2 The tubing pressure can be read.
This procedure can be used to control gas migration while mixing kill fluid or making other preparations for a circulating kill procedure.
Procedure for Constant Tubing Pressure Bleed Method
1 Allow SITP to increase by a safety margin of 50-100 psi (which prevents further influx due to overbleeding with choke). This is called the lower limit.
3 Using the choke, bleed the annulus until the tubing pressure drops down to the lower limit. Remember the time lag (see Important Note below).
4 Repeat steps 2 and 3, keeping the tubing pressure between the lower and upper limits as long as desired or until another procedure is implemented.
Important Note: There is a time lag between opening the choke and seeing the pressure drop on the tubing gauge. The pressure “signal” must travel down the annulus and up the tubing to the tubing gauge, which is thousands of feet away. The recommended procedure is to open the choke until the desired drop is seen on the casing gauge, then close the choke and wait until the change appears on the tubing gauge.
In the long term, the casing gauge reading will not stay constant the way the tubing gauge does (the WSS should not use the choke to make it so!). With successive bleed cycles, the gas is continually expanding as it rises up the annulus. If you do not have a full understanding of why the casing pressure must increase in this case, review “Gas Behavior in the Wellbore” on page 2-41.
Volumetric Method
This procedure accomplishes the same objective as the constant tubing pressure method in allowing gas expansion, but it uses a different process control. This method is used when there is no tubing communication. Since tubing pressure cannot be read, the process must be controlled with the casing pressure and the volume of fluid bled from the annulus. There must be a calibrated tank on the rig located downstream of the choke capable of reading in as small as 1/2 bbl
increments. (For a review of tank calibration, see “Fluid Tank Volumes” on page 2-24.)

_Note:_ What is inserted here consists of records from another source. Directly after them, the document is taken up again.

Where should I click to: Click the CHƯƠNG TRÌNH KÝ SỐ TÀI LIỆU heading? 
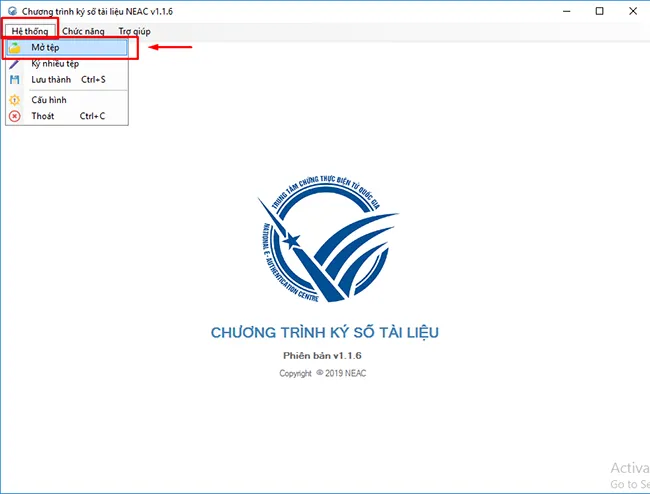click(324, 333)
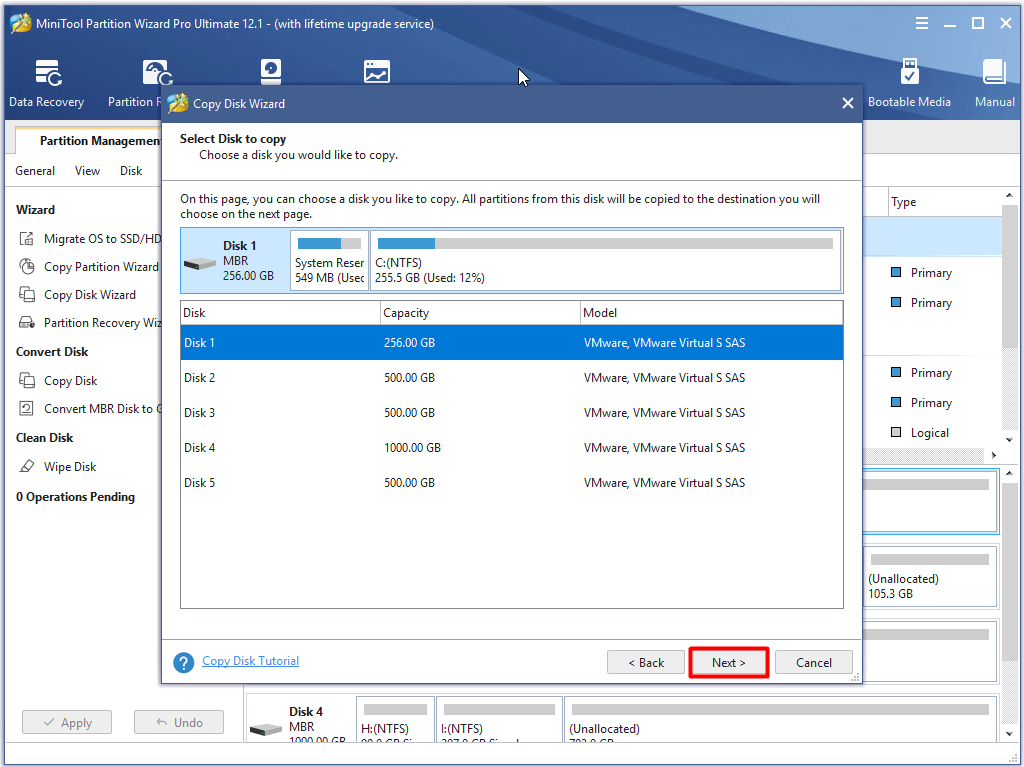Image resolution: width=1024 pixels, height=767 pixels.
Task: Open the Data Recovery tool
Action: [x=46, y=83]
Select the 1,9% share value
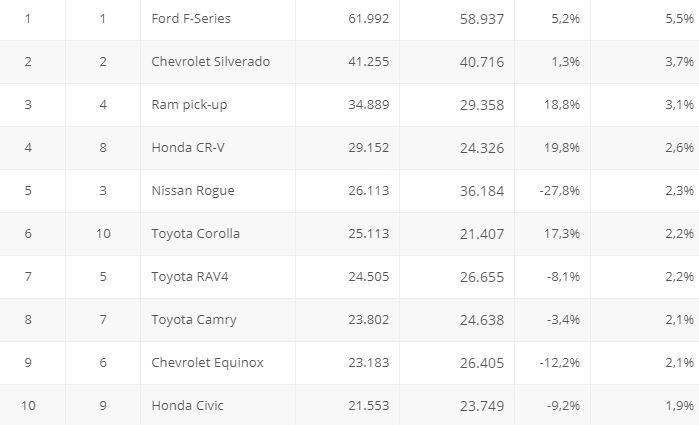The image size is (699, 425). (x=678, y=406)
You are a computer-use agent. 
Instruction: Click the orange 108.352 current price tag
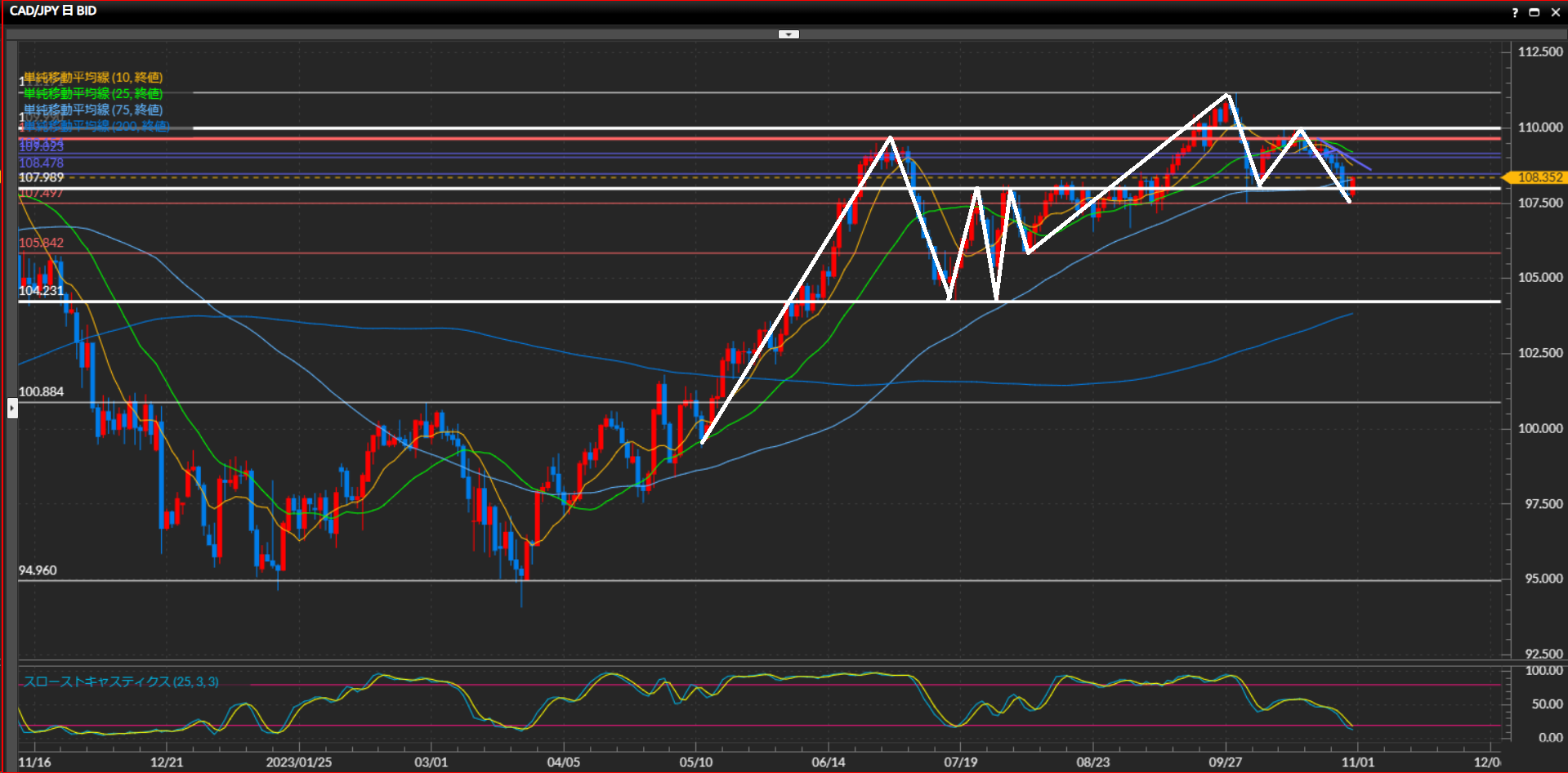click(1539, 177)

Procedure for Volumetric Method
1 Select a safety margin and a range.
Recommended margin: 100 psi; range: 100 psi.
2 Calculate hydrostatic pressure (Hp) per bbl fluid in the upper annulus.
Hp per bbl (psi/bbl) = Fluid Gradient (psi/ft) ÷ Annular Capacity Factor (bbl/ft)

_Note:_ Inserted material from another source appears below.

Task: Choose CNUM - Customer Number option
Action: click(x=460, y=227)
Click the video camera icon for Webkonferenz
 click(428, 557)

3 Calculate volume to bleed each cycle.
4 Construct casing pressure vs. volume to bleed schedule. Fig. 3-22 illustrates the volumetric calculations and construction of the volume to bleed (stairstep) schedule.
5 Allow SICP to increase by margin without bleeding.

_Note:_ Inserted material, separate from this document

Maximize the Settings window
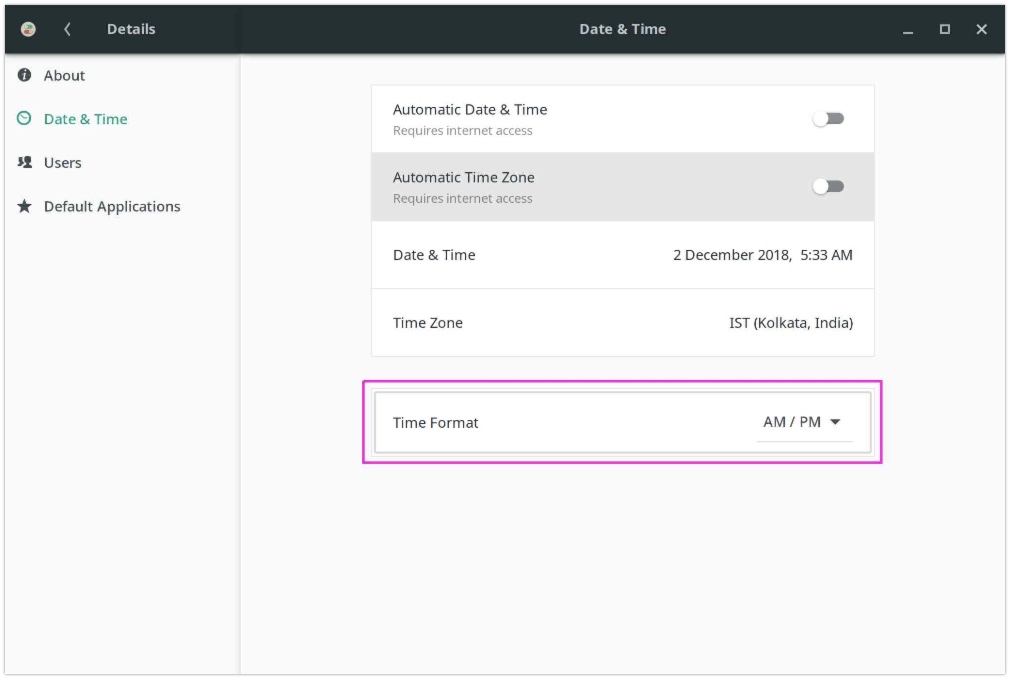The image size is (1010, 679). [944, 30]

6 Allow SICP to increase by range without bleeding.
7 Maintaining SICP, bleed small volumes of fluid into tank until calculated volume in step 3 is bled. Repeat steps 6 and 7 until gas is at surface or another procedure implemented.
Important Note: During the procedure, it is critical to hold SICP constant while bleeding fluid. The stairstep schedule is shown in Fig. 3-22. The bleeding is done on the flat part of the stairstep—that is, the SICP is not to increase or decrease. The choke should not be opened more to speed up the bleeding process (which lowers SICP below the line) or another kick will result. Patience is required: the bleed for the first stairstep may take several hours (depending on well depth and type of wellbore fluid).
The question often arises, “How long should this procedure be carried on?”
Remember that the goal is to control gas migration and allow expansion. If the gas influx reaches the top of the well during the stairstep schedule, the procedure is over: gas migration has been controlled. (This is evidenced by the sound of gas flowing across the choke and a stable SICP when the well is closed in.)
Do not open the choke at this point and bleed gas off the well. This will reduce
bottomhole pressure and most likely result in additional influx. It will then be necessary to create yet another pressure schedule and repeat this rather time- consuming procedure. Removing gas from the top of a well (at constant BHP) requires lubricate-and-bleed procedures, which are explained in the next section.